Voor de Pusher-films werkte je naast professionele acteurs met echte criminelen. Hoe kende je die mensen? Plaatste je gewoon advertenties, of…?
‘Wat betreft de eerste film, wel… Ik had een paar van hen ontmoet. Als je jong bent sta je denk ik meer open voor ontmoetingen. Maar voor deel II en III kwamen ze naar mij toe omdat ze in de film wilden. Enkele van hen hadden zelfs in de bak gezeten tussen de eerste en de tweede film.’
Het criminele beeld dat je van Kopenhagen schetst is niet zoals de VVV dat zou propageren. Is het op de een of andere manier overdreven?
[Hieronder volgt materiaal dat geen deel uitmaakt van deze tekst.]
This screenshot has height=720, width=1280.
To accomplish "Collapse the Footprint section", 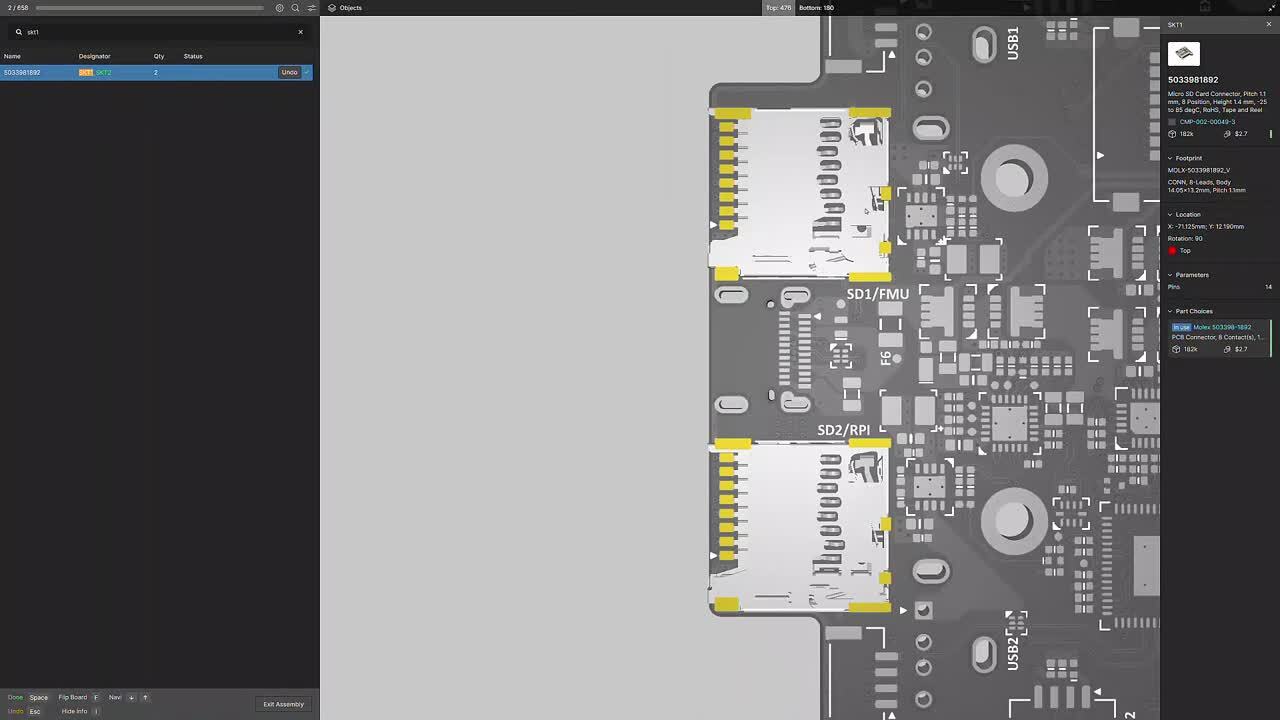I will [1171, 158].
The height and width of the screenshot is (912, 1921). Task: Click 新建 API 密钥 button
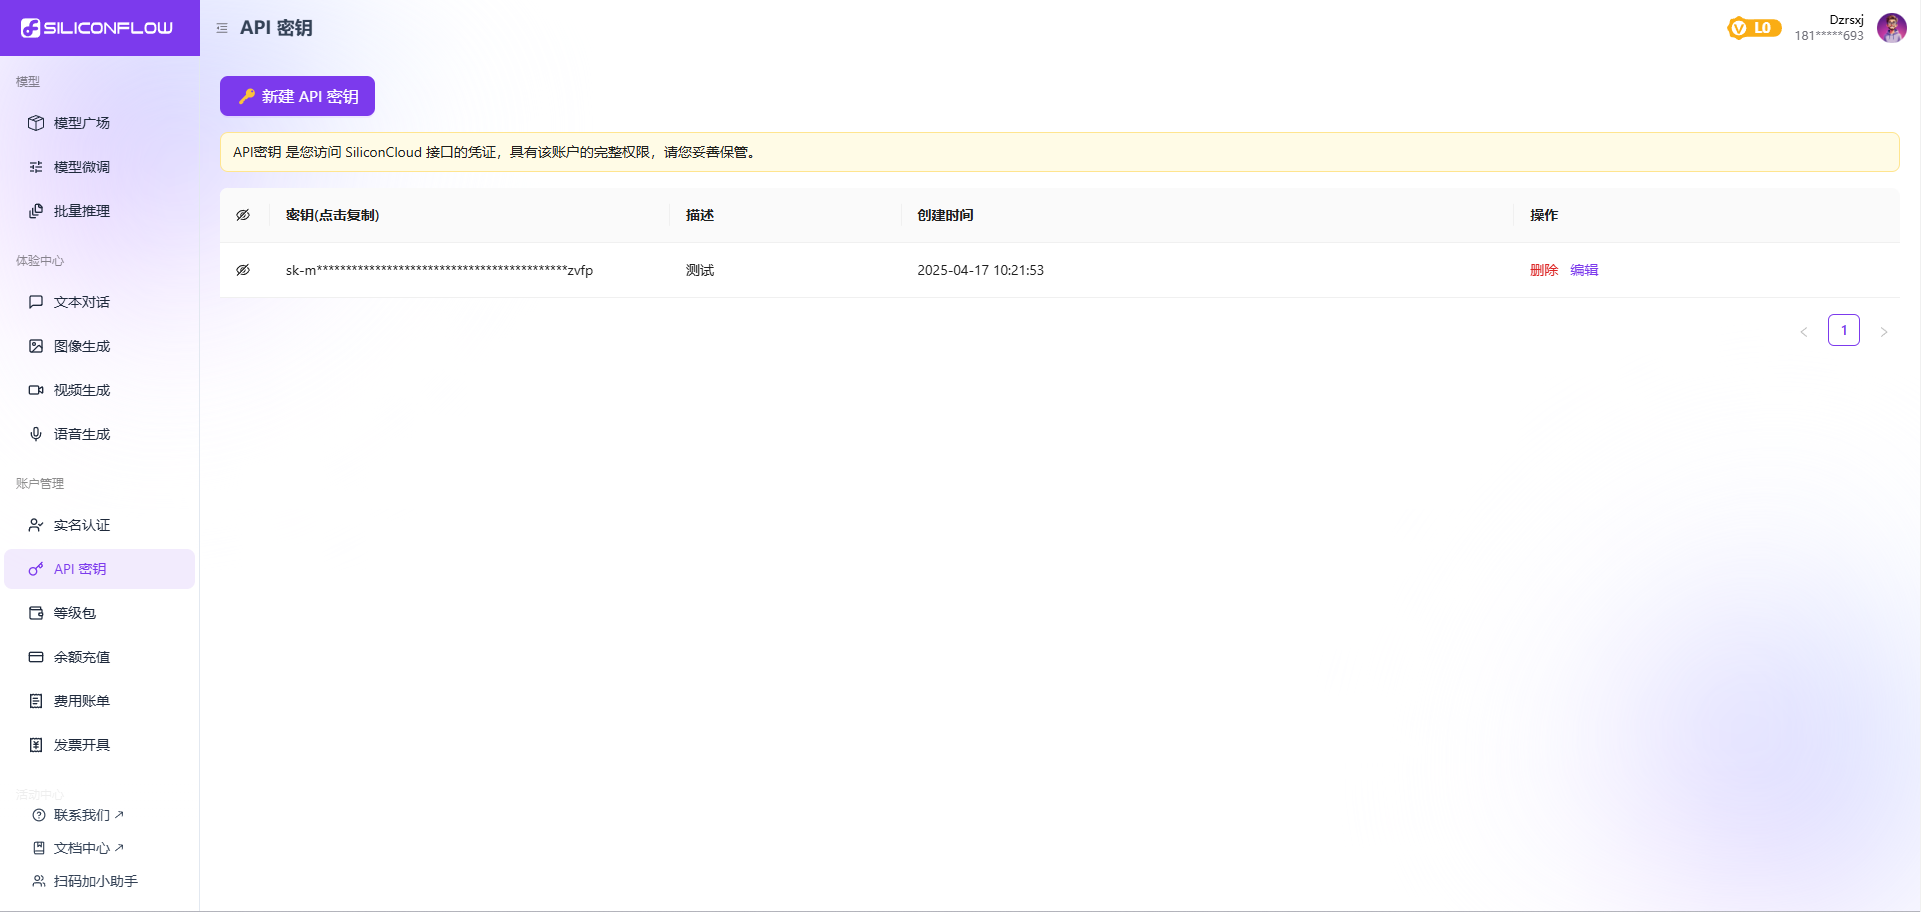pyautogui.click(x=297, y=96)
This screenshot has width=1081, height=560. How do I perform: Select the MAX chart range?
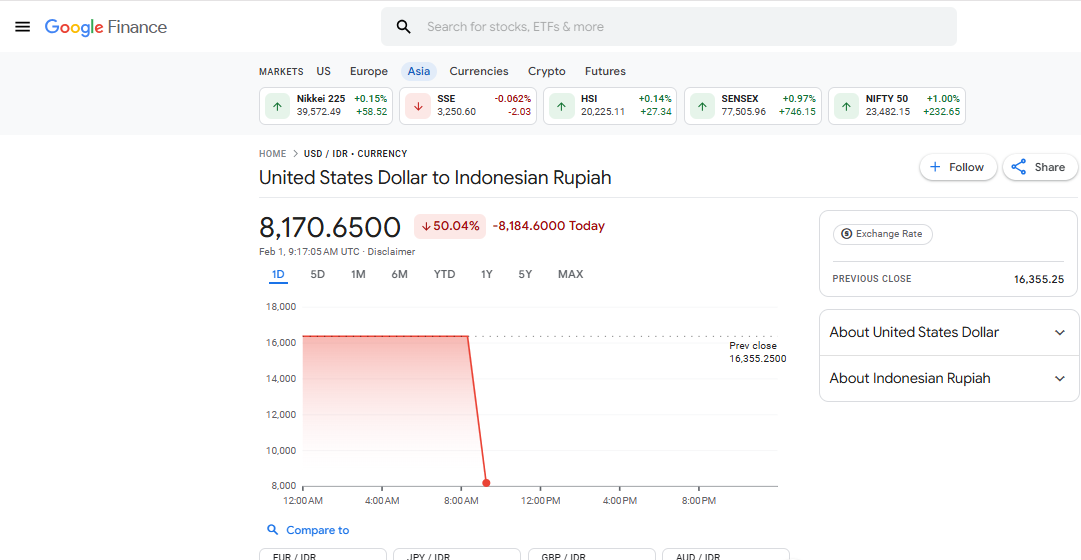coord(570,274)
‘Absoluut niet. Het is in werkelijkheid waarschijnlijk nog erger, want het echte leven overtroeft de kunst altijd. Vergeet niet dat Hamlet zich in Denemarken afspeelde, en dat is een van de meest gestoorde verhalen die er ooit zijn verteld. We hebben een gewelddadig verleden en een zieke mentaliteit, maar tegelijkertijd dat utopische beeld van een perfecte samenleving. Ik hou van die schaduw- en lichtzijde.’

Pusher III: ‘Het zijn de zonden van de vader, het gaat van generatie
	op generatie’
Pusher III: ‘Het zijn de zonden van de vader, het gaat van generatie op generatie’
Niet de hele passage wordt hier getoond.